African governments want miners to create more local jobs. Above, uncut diamonds at De Beers in London.
Under an agreement signed Friday, De Beers will move its London-based rough-diamond sales activity and as many as 150 jobs to Botswana's capital, Gaborone, by the end of 2013 . De Beers said it is still assessing the cost of the move and declined to disclose whether it will entail additional investment in the southern African nation.
As part of a new 10-year sales pact, the Botswana government also will have the right to sell 10% of diamonds mined in the country from a local joint venture between it and De Beers. Currently De Beers's trading arm sells all the output.
Botswana is the world's largest source of the precious stones, accounting for 21% of global diamond-mine production and about two-thirds of De Beers's output. The government of Botswana maintains a 15% stake in the company.
"It has long been a desire of the Botswana government to maximize its position as a leading diamond producer," said Bruce Cleaver, the executive director for strategy and business development at De Beers.
African governments have been trying to diversify their economies and add jobs beyond the extraction of precious stones and minerals to cushion any downturn in commodity prices. They have urged foreign miners to invest in sectors that add value to what comes out of the ground, such as polishing diamonds or refining platinum and gold.

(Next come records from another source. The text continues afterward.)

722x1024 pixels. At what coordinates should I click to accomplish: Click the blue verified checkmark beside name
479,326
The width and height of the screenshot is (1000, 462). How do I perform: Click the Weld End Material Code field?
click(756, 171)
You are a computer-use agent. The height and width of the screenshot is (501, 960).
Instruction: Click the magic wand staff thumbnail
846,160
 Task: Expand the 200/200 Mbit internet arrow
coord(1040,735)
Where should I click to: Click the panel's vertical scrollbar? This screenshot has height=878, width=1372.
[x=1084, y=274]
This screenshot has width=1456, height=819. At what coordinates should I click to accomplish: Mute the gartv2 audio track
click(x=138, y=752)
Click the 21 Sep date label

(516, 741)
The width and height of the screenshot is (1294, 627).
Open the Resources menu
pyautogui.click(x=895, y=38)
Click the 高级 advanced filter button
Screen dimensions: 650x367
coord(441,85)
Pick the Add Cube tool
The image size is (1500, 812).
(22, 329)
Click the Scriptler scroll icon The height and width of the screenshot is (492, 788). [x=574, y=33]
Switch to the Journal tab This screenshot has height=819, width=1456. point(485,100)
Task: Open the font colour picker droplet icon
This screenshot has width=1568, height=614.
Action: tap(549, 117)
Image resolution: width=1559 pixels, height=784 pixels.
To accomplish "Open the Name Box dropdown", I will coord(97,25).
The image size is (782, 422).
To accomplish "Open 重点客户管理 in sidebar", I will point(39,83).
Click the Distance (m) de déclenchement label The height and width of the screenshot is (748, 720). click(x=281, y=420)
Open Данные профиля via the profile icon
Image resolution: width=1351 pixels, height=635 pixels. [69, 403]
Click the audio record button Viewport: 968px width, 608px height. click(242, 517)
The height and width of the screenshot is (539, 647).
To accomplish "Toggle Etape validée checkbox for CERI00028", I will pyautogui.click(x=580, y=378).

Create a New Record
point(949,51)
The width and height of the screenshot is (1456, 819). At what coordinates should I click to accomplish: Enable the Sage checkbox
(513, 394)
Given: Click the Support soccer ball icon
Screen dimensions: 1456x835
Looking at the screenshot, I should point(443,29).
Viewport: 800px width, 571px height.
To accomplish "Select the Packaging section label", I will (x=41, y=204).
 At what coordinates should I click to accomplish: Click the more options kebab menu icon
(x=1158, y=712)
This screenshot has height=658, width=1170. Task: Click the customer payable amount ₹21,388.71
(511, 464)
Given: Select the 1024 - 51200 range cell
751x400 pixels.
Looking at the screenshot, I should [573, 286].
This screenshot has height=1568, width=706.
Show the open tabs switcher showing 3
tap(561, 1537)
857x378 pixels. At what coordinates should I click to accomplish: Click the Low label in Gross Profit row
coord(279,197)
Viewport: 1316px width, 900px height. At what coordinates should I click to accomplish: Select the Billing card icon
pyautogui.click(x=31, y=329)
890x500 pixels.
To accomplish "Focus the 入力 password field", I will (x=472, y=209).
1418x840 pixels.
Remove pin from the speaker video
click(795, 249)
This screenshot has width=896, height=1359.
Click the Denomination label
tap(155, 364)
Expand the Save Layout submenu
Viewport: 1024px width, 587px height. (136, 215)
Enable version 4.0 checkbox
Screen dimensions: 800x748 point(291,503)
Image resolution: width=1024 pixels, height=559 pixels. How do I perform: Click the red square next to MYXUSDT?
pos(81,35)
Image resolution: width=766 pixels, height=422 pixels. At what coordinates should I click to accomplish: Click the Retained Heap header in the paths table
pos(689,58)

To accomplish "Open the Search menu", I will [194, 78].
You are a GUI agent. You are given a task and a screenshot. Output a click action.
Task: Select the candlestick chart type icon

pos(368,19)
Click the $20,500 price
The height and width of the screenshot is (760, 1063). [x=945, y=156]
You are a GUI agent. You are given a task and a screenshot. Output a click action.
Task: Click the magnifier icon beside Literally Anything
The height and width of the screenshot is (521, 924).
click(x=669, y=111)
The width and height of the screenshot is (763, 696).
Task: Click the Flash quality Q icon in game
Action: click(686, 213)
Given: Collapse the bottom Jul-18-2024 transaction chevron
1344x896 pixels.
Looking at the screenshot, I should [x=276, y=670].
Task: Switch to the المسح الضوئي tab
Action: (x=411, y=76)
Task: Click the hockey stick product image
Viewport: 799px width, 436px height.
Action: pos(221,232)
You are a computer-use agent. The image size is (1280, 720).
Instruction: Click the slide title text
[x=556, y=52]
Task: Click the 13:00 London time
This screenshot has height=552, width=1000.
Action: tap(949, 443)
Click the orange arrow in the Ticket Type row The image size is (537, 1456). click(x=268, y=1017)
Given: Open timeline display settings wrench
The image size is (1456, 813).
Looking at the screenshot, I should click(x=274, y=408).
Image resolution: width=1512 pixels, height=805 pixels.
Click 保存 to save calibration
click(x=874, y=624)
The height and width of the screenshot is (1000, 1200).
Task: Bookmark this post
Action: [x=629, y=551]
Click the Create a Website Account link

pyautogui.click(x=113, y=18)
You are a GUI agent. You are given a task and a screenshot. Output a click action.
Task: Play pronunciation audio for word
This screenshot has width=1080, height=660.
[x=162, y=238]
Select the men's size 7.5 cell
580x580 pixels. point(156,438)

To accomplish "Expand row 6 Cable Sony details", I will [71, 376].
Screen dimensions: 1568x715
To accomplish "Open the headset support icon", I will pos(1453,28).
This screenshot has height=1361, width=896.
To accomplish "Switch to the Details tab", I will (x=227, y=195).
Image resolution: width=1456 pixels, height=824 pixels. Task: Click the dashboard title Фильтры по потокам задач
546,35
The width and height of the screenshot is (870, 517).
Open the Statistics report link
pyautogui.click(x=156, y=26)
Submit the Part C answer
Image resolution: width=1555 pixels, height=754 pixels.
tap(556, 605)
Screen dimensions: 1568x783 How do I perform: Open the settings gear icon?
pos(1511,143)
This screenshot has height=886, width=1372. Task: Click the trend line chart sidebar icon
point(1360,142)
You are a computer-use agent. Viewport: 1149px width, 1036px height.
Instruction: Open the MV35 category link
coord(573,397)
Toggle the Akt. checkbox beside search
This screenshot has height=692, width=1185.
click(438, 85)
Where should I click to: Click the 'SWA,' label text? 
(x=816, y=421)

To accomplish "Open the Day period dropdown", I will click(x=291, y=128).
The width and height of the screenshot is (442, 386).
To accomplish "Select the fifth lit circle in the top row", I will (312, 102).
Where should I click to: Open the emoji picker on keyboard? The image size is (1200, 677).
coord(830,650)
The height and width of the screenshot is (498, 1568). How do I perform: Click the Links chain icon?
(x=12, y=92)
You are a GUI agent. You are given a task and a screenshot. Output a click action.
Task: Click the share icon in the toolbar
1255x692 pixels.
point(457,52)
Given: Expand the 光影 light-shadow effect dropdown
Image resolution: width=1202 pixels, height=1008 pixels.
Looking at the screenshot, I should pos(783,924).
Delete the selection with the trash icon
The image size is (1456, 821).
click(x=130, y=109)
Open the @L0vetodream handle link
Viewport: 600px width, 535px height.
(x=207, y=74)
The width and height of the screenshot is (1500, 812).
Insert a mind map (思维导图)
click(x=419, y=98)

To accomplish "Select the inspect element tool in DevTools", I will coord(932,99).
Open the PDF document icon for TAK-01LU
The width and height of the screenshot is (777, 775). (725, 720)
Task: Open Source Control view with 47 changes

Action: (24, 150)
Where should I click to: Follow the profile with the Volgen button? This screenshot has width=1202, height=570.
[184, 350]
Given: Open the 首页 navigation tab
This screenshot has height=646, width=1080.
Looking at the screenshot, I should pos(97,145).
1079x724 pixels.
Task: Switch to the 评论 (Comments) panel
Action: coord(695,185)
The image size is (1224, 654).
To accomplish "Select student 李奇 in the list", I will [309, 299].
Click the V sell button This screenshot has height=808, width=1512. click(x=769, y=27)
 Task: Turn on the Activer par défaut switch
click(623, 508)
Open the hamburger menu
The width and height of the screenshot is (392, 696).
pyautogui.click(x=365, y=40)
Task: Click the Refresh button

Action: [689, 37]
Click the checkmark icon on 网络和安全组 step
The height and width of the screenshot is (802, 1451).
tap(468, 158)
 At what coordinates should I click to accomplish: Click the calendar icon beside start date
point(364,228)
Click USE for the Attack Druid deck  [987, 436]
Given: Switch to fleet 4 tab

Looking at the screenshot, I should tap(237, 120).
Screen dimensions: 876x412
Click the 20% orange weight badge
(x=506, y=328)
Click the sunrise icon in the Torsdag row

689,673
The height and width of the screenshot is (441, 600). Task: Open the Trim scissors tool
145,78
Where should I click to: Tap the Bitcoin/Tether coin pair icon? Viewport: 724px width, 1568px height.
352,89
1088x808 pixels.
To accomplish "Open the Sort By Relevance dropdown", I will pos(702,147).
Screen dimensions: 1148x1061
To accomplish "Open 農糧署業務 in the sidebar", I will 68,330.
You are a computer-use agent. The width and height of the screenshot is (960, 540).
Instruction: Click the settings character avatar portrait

Neighboring South Africa, the world's largest producer of platinum, is hoping to follow Botswana's example. South Africa's Department of Mineral Resources is drafting legislation aimed at encouraging miners to open more refining and manufacturing operations involving what is mined in country. In Zimbabwe, another major platinum producer, Impala Platinum Holdings Ltd. said it is considering opening a plant to refine locally mined ore; however, it is waiting until there is a clearer outlook for the implementation of a law requiring miners to sell a 51% stake in their enterprises to government-designated black-owned entities.
De Beers's Diamond Trading Co. will mix production from its mines and its global joint-venture operations to sell from its new base in Botswana. That will require big diamond buyers from India, Israel, the U.S.—and increasingly China—to come to Botswana. Currently, most of De Beers's diamonds are sold at meetings the company hosts in London.
"The agreement gives us direct access to market, which will be helpful for the successful development of the downstream diamond industry in Botswana," said Ponatshego Kedikilwe, the country's minister of mines, energy and water.
Such a trend is expected to ripple more broadly through the economy of Botswana, one of the most stable countries in southern Africa, to boost tourism and other sectors.
Botswana relies heavily on diamond mining for revenue. During the 2008 financial crisis, demand for diamonds dropped. That forced the Botswana government and De Beers mining venture, Debswana, to idle some mines for months at a time. Revenue from diamond sales in Botswana went from $366 million in 2008 to $193 million in 2009, before rising to $482 million in 2010.